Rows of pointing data
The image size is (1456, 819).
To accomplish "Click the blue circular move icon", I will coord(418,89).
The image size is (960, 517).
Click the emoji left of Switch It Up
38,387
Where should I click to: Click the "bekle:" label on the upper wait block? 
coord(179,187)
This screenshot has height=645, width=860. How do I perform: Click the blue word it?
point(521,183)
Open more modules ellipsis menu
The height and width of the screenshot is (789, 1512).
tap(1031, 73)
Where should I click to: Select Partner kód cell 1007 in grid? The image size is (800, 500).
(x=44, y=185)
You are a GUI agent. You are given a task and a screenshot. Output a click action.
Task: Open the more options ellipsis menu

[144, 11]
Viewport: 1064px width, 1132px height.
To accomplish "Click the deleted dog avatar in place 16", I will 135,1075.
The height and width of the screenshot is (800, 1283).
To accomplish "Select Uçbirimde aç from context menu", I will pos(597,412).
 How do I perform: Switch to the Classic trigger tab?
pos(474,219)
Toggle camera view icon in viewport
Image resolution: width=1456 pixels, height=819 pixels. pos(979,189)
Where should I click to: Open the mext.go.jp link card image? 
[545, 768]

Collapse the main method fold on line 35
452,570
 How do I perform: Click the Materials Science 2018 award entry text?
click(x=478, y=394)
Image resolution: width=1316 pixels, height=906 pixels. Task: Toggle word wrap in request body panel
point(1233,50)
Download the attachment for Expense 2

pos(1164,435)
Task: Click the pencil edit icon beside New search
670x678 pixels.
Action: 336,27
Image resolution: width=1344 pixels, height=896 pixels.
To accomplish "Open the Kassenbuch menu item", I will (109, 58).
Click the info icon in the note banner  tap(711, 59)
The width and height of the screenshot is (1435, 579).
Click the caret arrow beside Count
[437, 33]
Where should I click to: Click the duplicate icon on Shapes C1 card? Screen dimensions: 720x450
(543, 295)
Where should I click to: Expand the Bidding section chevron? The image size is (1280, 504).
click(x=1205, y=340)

Stated goal
Please transcribe the rows word for word, from the line with "Image resolution: width=1316" up to and including the final line of the rows.

Solution
Image resolution: width=1316 pixels, height=906 pixels. Task: Toggle word wrap in request body panel
point(1233,50)
Download the attachment for Expense 2

pos(1164,435)
Task: Click the pencil edit icon beside New search
670x678 pixels.
Action: 336,27
Image resolution: width=1344 pixels, height=896 pixels.
To accomplish "Open the Kassenbuch menu item", I will (109, 58).
Click the info icon in the note banner  tap(711, 59)
The width and height of the screenshot is (1435, 579).
Click the caret arrow beside Count
[437, 33]
Where should I click to: Click the duplicate icon on Shapes C1 card? Screen dimensions: 720x450
(543, 295)
Where should I click to: Expand the Bidding section chevron? The image size is (1280, 504).
click(x=1205, y=340)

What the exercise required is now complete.